While this Episcopal scandal lasted, Joseph Danlami Bagobiri was the only Bishop known to have openly and severally opposed to this appointment. He cited among others the manner of approach employed by the Catholic Bishops of Nigeria (of which he was a member) towards solving the problem. Bagobiri insisted that the Ahiara people should have been carried along in the decision making process.

Bishop Bagobiri’s activism on the Ahiara saga did not go down well with the Catholic Bishops as it earned him a reprimand, reporting him to Rome and demanding an apology.
In obedience, Bagobiri apologized, but re-iterated his position on the matter, thereby making the whole issue a conundrum for his fellow CBCN.

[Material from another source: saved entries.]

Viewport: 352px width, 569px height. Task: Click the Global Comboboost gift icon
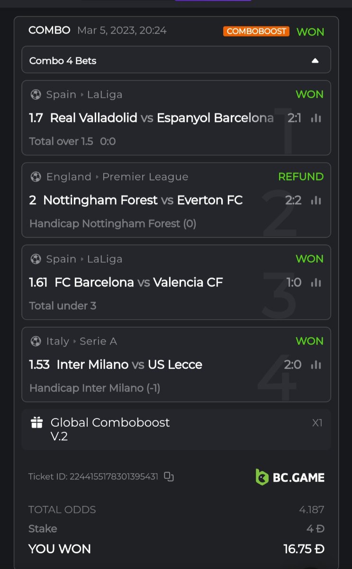point(36,422)
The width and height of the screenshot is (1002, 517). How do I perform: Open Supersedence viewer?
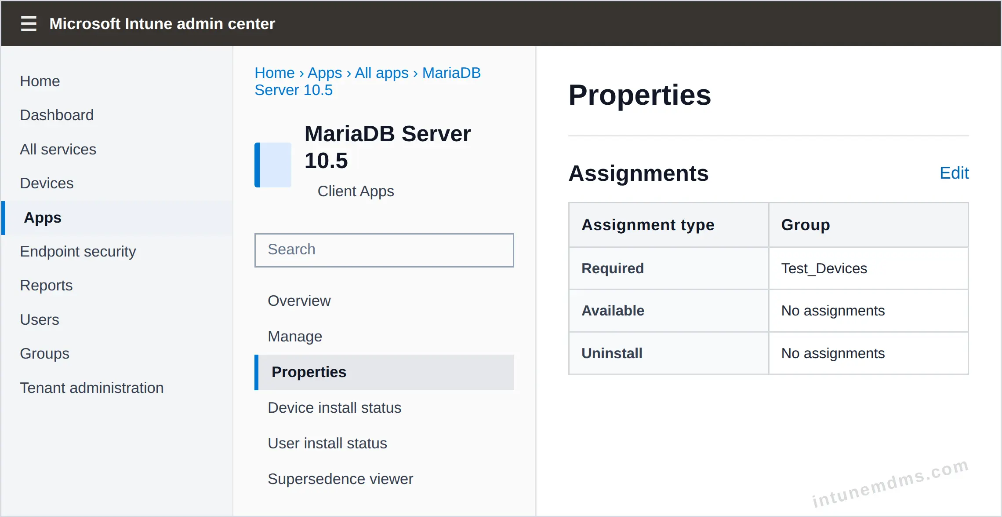click(x=340, y=479)
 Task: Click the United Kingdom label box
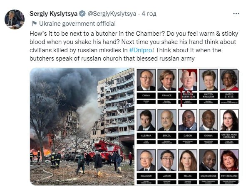(x=209, y=95)
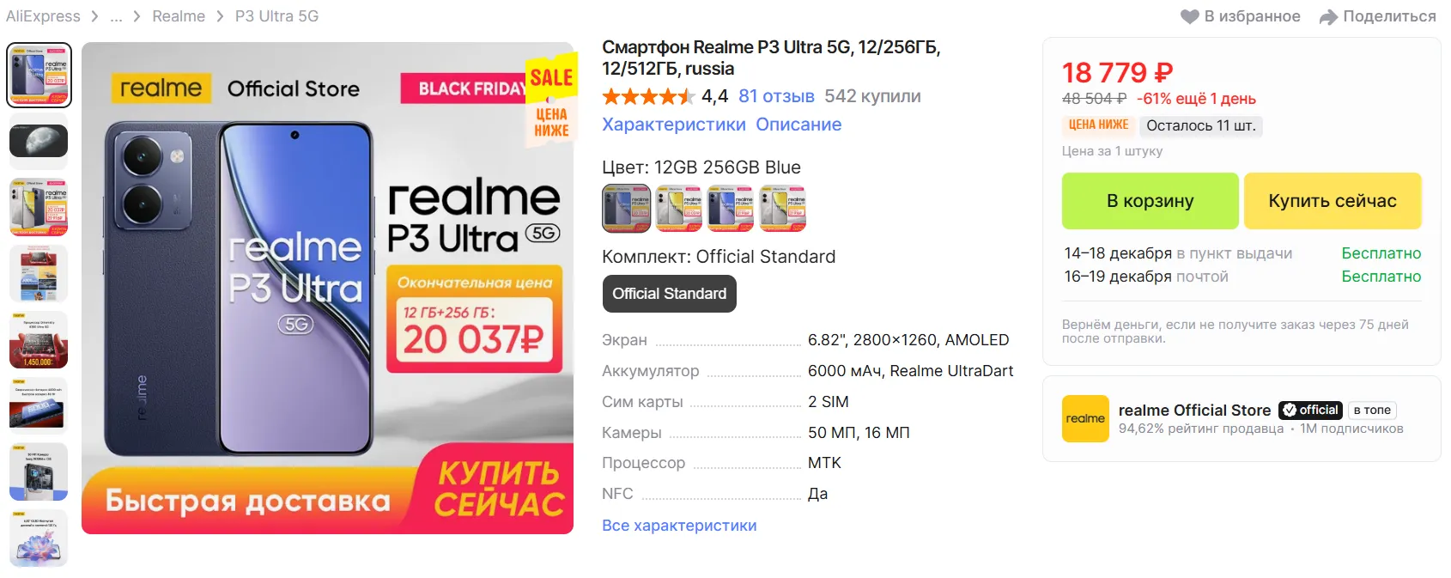
Task: Click the В тоне subscribe label
Action: click(x=1372, y=411)

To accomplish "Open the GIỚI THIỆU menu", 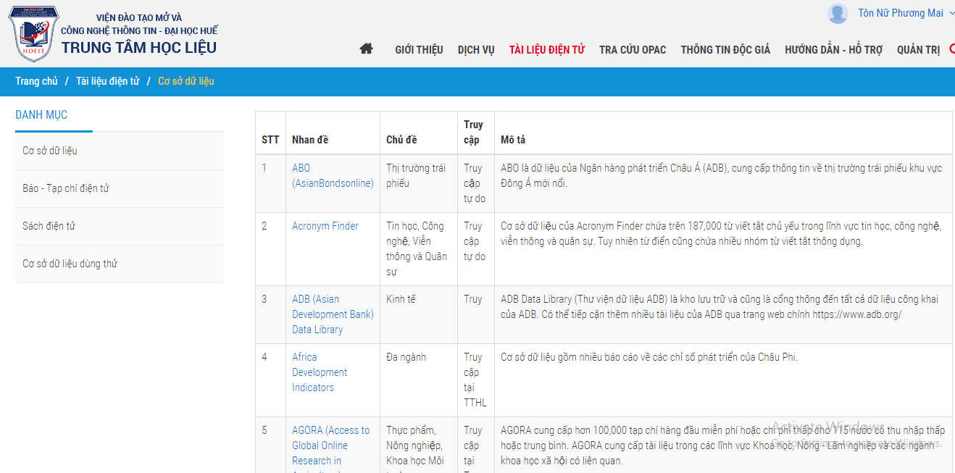I will (x=419, y=50).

Bishop Joseph Danlami Bagobiri in defiance of Rome kept up with his fiery approach to the Ahiara saga. One of his public statements on this imbroglio was on 1st December, 2017 at a public Mass in Takkad village near Kagoro barely 3 months to his death. In this Mass he said – “Give Ahiara a bishop close to or who understands them.” He continued – “The Ahiara saga could have been avoided or resolved long ago if the Catholic Bishops Conference of Nigeria had been courageous enough as a united force to follow the path of truth and justice by listening to the aggrieved party, and presenting their case positively, or in an emphatic manner.”

Joseph Bagobiri also declared – “People of Ahiara feel surcharged or shortchanged, excluded, or denied their rights to exercise a consultative vote on the discerning process.”
The fiery Bishop was not done yet – “Non of them was contacted on the appointment, they should not be dictated to, not according to due canonical process, and not submission to blind obedience.”

No doubt some of Bagobiri’s actions made him to be viewed as a radical activist. To some he was an enigma, a hard nut to crack. To others he was a man to love, yet some hated to love him.
Whatever your assessment of Bagobiri, you may be right, you may be wrong. And if you are sitting on the fence, you may guess. Your guess may be right, or wrong, or as good as mine.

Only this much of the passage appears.